The grade of parallelism facilitated for the Max-SE-Log-BCJR algorithm is limited by the forward and backward recursions, which impose data dependencies between the  $\alpha$ and  $\beta$  values of neighbouring trellis stages. However, there are no data dependencies between the r number of  $\alpha$  and  $\beta$  values within each trellis stage, hence facilitating a parallel processing opportunity as determined by the number of trellis states r. This motivates the conception of a processing architecture comprised of r parallel CUs, where each CU is designed for performing the ACS operations employed by the Max-Log-BCJR algorithm. Note that this architecture could be readily adapted to the scenario, where fewer parallel CUs are used. This would support applications that have a lower throughput requirement in order to benefit from a reduced chip area. More specifically, when operating with fewer CUs, each CU would have to process multiple states for each trellis stage. This leads to a small overhead of including extra registers in each CU to store intermediate values for multiple states, rather than just one state. Furthermore, some additional multiplexers would be required to choose between these registers, depending on which state is being decoded. While the logic area will scale with the number of CUs, the memory requirement will remain the same.



Figure 5.2: Top-level schematic of the proposed iterative receiver processing architecture.

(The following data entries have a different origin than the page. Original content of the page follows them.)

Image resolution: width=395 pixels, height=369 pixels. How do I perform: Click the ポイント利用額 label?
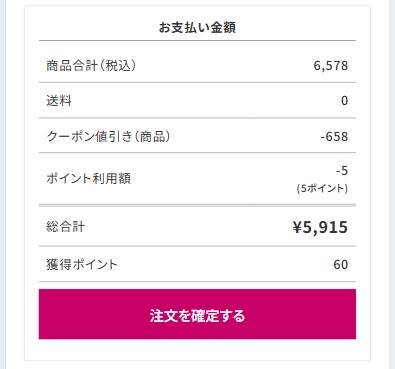(88, 178)
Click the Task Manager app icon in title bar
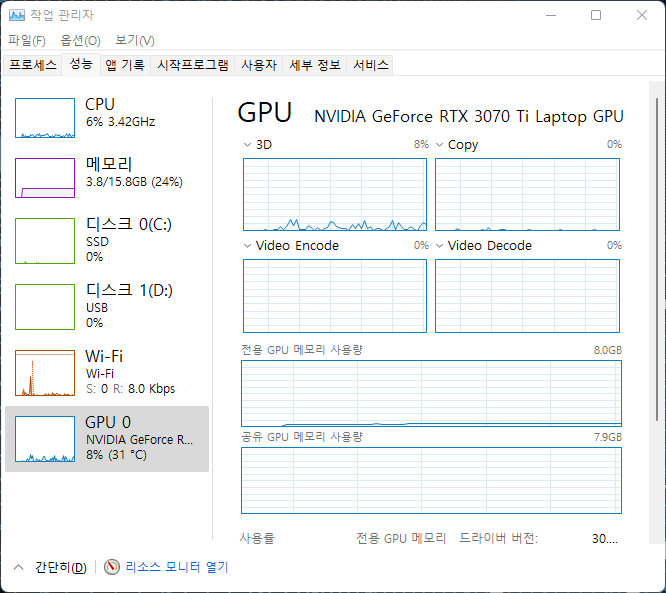The image size is (666, 593). [16, 15]
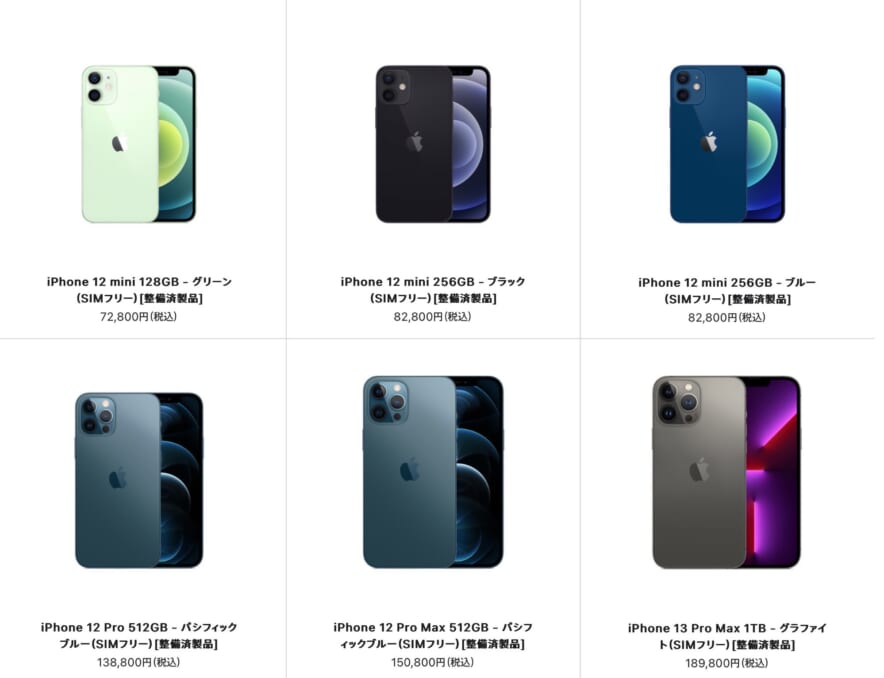This screenshot has height=678, width=884.
Task: Click the iPhone 13 Pro Max 1TB グラファイト link
Action: (x=727, y=636)
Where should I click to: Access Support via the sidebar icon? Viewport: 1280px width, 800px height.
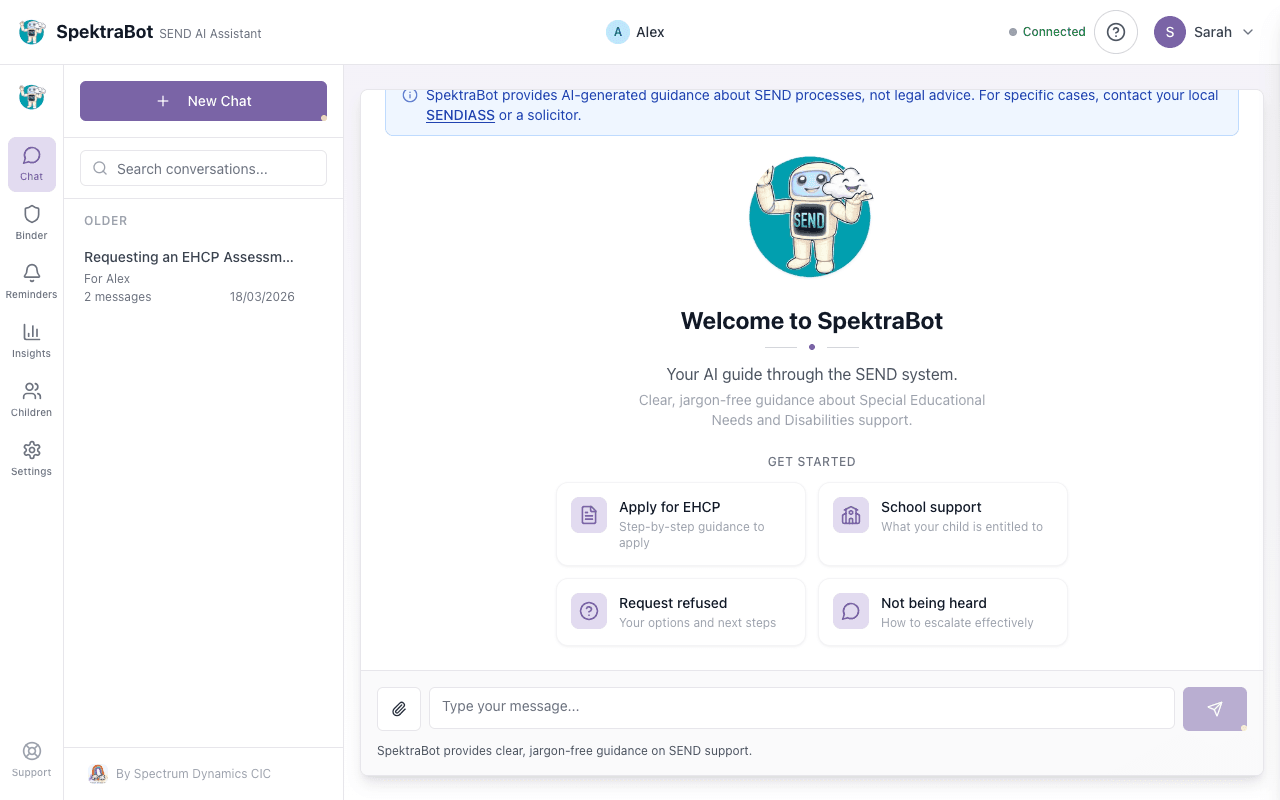31,757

This novel approach of designing a decoder processor architecture facilitates a Single Instruction, Multiple Data (SIMD) like approach for exploiting the parallelism of the flexible decoder. Figure 5.2 shows the top level schematic of the proposed iterative receiver processing architecture, which is centred around the group of r parallel CUs. The output generated by each CU is input to a permutation network, if it is to be used as an input to another CU in the next clock cycle. This permutation network allows a CU to pass its calculated values to any other CU, according to the specific requirements imposed by the transitions between states in the trellis. By contrast, if the output generated by a CU is to be used in a later clock cycle, then it is stored in intermediate memory until needed, whereupon the permutation network may be activated to deliver it to the correct CU. For example, the  $\alpha$  values generated during the forward recursion are stored in the intermediate memory until used during the backward recursion as part of the  $\delta$  calculations. During the backward recursion, the extrinsic LLRs are generated and stored in the LLR memories. If extrinsic scaling is used, the LLRs can be multiplied by 0.75 before being stored. This may be achieved at a low hardware cost by using a single adder and two fixed bit shifters, as shown in Figure 5.2.

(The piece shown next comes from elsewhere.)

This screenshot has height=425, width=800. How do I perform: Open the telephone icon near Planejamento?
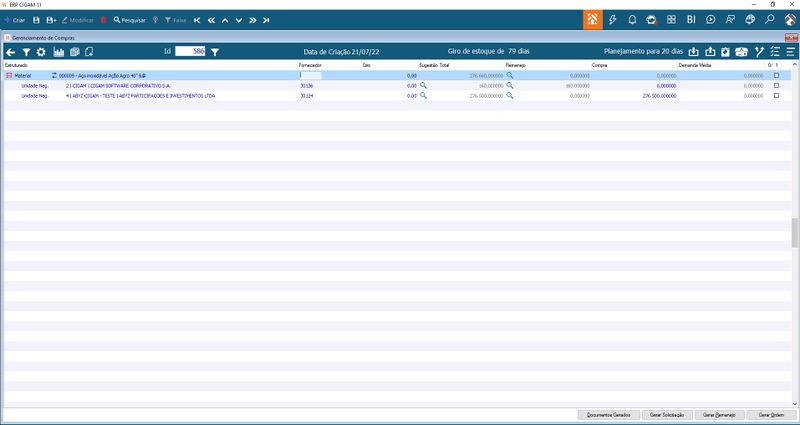[x=741, y=52]
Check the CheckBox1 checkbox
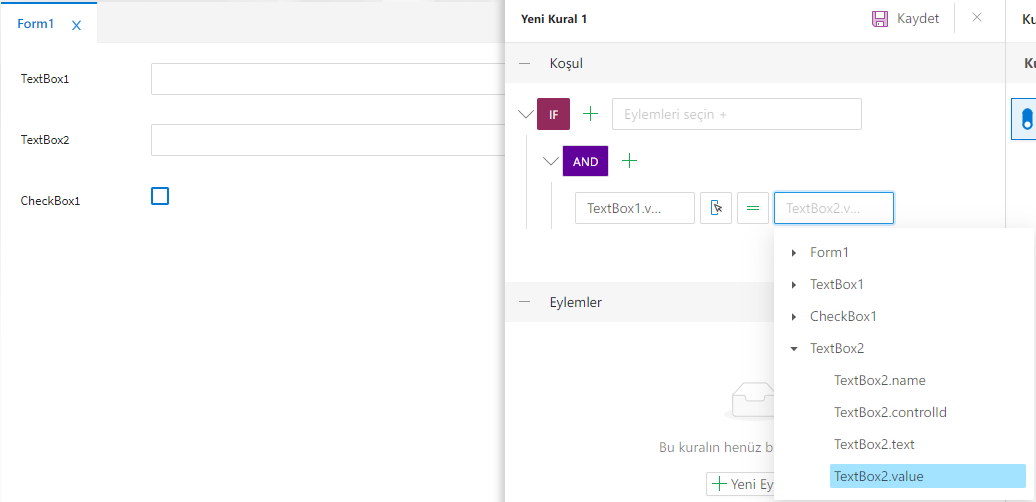 pos(160,196)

Note that storing all  $\alpha$  values generated during a forward recursion of the entire trellis would require a large amount of intermediate memory. One technique for reducing this memory requirement is Previous Iteration Value Initialization (PIVI) [44], which decomposes the trellis into a number of shorter processing windows, which are processed separately. This reduces the intermediate memory requirement to a value that is proportional to the window length, rather than to the trellis length. The unknown  $\alpha$  and  $\beta$  values at the ends of each window are initialized using the  $\alpha$  and  $\beta$  values that were obtained at the adjacent ends of the neighbouring windows during the previous decoding iteration. This requires additional PIVI memory for storing the boundary values between iterations. In the proposed architecture, only the boundary  $\beta$  values for the three separate decoding blocks have to be stored. By contrast, the boundary  $\alpha$  values do not need storing, since each window is calculated sequentially in increasing order, so that boundary  $\alpha$  values can be passed between windows as they are calculated. However, in addition to the PIVI memory, an  $\alpha$  memory is required for storing all of the  $\alpha$  values calculated during the forwards recursion of each window. Therefore, in the proposed PIVI windowing architecture, the total number of values which need storing is given by  $3rN/\omega$  for PIVI, together with  $r\omega$  values for the forward  $\alpha$  recursion. Here, r is the number of states in the trellis,  $\omega$  is the window length and N is the frame length. By comparison, when dispensing with windowing as well as with PIVI and the entire  $\alpha$ forwards recursion has to be stored in memory, the total number of state metrics that would have to be stored is rN, which is many times higher. Note that Ilnseher and Kienle [13] describes a 'Re-Computation' method, which stores only every sixth  $\alpha$  value during the forwards recursion. This reduces the amount of memory required for storing state metrics, albeit at the cost of requiring extra hardware for recomputing the values, which were not stored when they are later required.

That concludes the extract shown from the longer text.